Il filosofo kosovaro Blerim Latifi ha recentemente fatto uno status nel suo profilo di Facebook, in cui ha analizzato se il KLA ha combattuto <x0 solo... Questo status arriva pochi giorni dopo che il primo ministro in carica Albin Kurti ha respinto la posizione del suo consigliere politico. Shkelzen Gashi, che aveva rilasciato dichiarazioni [...]
Il filosofo kosovaro Blerim Latifi ha recentemente fatto uno status nel suo profilo di Facebook, in cui ha analizzato se il KLA ha combattuto <x0 solo...
Questo status arriva pochi giorni dopo che il primo ministro in carica Albin Kurti ha respinto la posizione del suo consigliere politico. Shkelzen Gashi, che aveva rilasciato dichiarazioni ostili contro la KLA.
Secondo Latif, la NLA ha rispettato tutti gli standard di ciò che potrebbe essere chiamato il corretto “war, scrive Periscope.
Alla fine di quest'analisi, conclude che la guerra KLA corrisponde pienamente agli standard per “fair combat
Stato completo:
KLA e il concetto di guerra equa
Nella filosofia politica occidentale, dal Cicerone di Sant'Agostino all'antichità, a Michael Walzer nel nostro tempo, è stato molto discusso sul concetto di destra <x0->war. Quali sono gli standard a cui una guerra deve essere mantenuta per qualificarsi per la giustizia? Questi standard sono due tipi: si è ad campana o diritto alla guerra e si è in bang o diritto alla guerra.
Il diritto alla guerra include questi standard: la giusta causa, il giusto scopo, l'autorità legittima e la violenza come ultimo strumento.
Il diritto in guerra include questi standard: il rispetto delle leggi della guerra, la violenza proporzionale e il non-targetting dei civili.
Come sta la lotta KLA in relazione a questi standard di guerra equa?
Cominciamo da capo, quindi è giusto combattere.

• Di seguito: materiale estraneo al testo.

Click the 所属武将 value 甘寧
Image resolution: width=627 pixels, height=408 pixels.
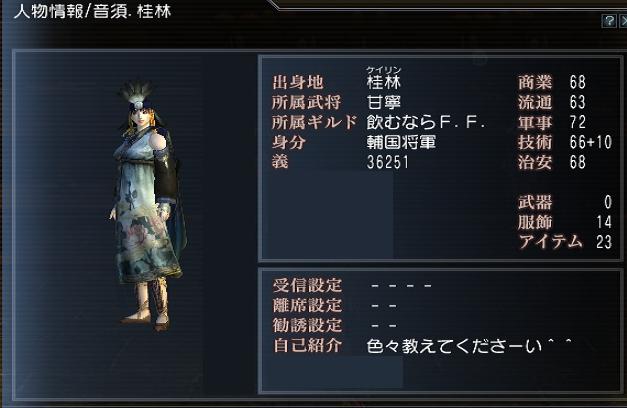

La guerra della KLA era giusta, perché la sua causa era la brutale depressione del regime di Milosevic, che violava i diritti naturali degli albanesi del Kosovo, il loro diritto alla vita, alla libertà e alla proprietà. Lo scopo di questa guerra era anche solo perché era lo scopo di porre fine a questa depressione. Terzo: la guerra KLA era legittima, con il fatto che il suo sostegno era popolare, non il sostegno di una frazione della società. Quarto: la guerra KLA è venuta senza alcuna resistenza pacifica per porre fine alla depressione, che corrisponde allo standard di violenza come ultimo strumento.

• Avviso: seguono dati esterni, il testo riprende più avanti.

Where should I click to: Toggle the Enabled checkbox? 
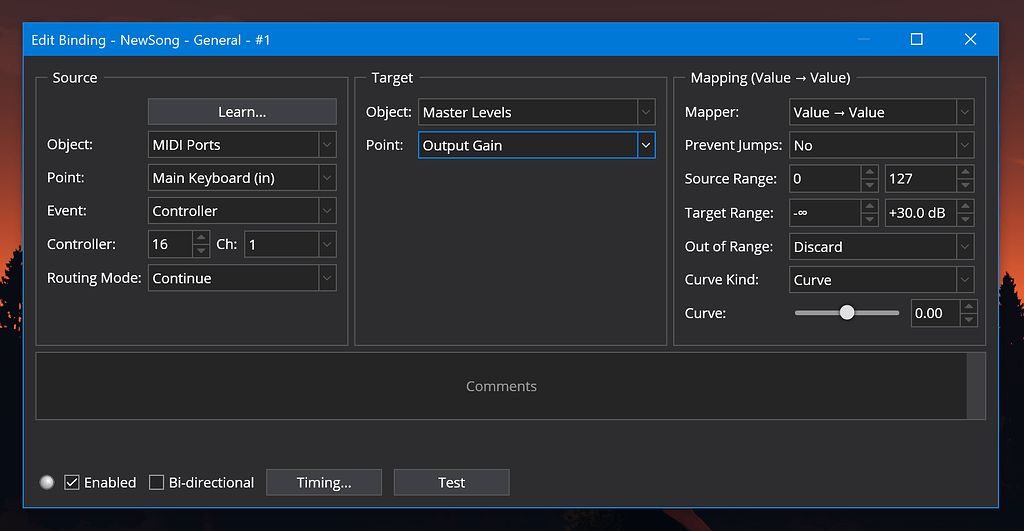click(x=72, y=483)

Gli standard di diritto alla guerra:
Le prove contro i membri della KLA non hanno sostenuto l'esistenza di una piattaforma operativa che si scontra con le leggi internazionali di guerra. La propaganda nell'uso della violenza è qualcosa che vale la pena non discutere, perché le reali capacità della KLA nell'uso della forza sono sempre state estremamente limitate nel trattare con quelle dell'esercito serbo. Infine, il distacco dei civili: non c'Ã ̈ mai stata una piattaforma KLA per attaccare la popolazione civile. U n Il CK, dall'inizio alla fine, ha agito in aree etnicamente omogenee, anche in posizioni defansive, posizioni che non sono durate a lungo a causa delle offensive dell'esercito serbo. Nei luoghi di lavoro La NLA non ha mai avuto resistenza civile ad esso. I casi individuali Sporadici, che possono essere avvenuti, non soddisfano i criteri per essere descritti come resistenza contro l'autorità KLA. Così, guardato nel suo complesso, la guerra della KLA corrisponde pienamente agli standard di guerra equa. Sant'Agostino non esiterebbe a scegliere questa guerra come esempio illustrativo per la sua teoria della guerra giusta.